Pagi ini seperti biasa, semua harus menjalani rutinitas dihiruk-pikuk kerasnya kehidupan kota metropolitan. Begitu juga dengan Abel, hari ini dia sudah siap dengan seragam putih abu-abunya. Dirinya juga telah menyelesaikan sarapannya bersama dengan Kelvin dan sang papa.
"Pa, Abel sama kakak berangkat ya", pamit Abel sambil mencium tangan papanya. Papa Abel mengangguk sambil mengulas senyum tulusnya.
Lalu, Kelvin menghampiri Abel. Kelvin memang di luar sedari tadi, namun Abel tidak tahu apa yang dilakukan kakaknya itu.
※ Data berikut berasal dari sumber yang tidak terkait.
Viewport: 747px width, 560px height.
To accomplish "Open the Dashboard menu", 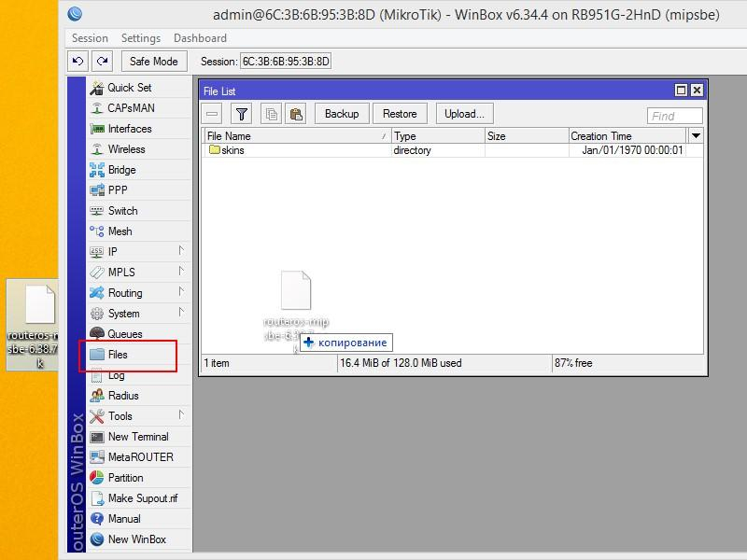I will click(x=200, y=38).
"Ditungguin tuh", kata Kelvin membuat dahi Abel berkerut.
"Siapa?", tanya Abel polos. Kelvin tidak mau menjawabnya. Dirinya hanya menyuruh Abel melihatnya sendiri.
Abel masih berjalan dengan sejuta rasa penasaran yang menyerbu. Ia pun perlahan keluar dan ia melihat cowok yang sedang duduk dikursi terasnya.
"Ayo berangkat bel, entar telat lho", ucapnya. Abel tersentak kaget."Ngapain di sini? Kalo mau berangkat, buruan sana! Gue bisa berangkat sama kak Epin", tolak Abel. Pasti Abel masih kesal melihat kejadian semalam. Benar, tidak mudah untuk melupakan sesuatu yang terlalu menyakitkan.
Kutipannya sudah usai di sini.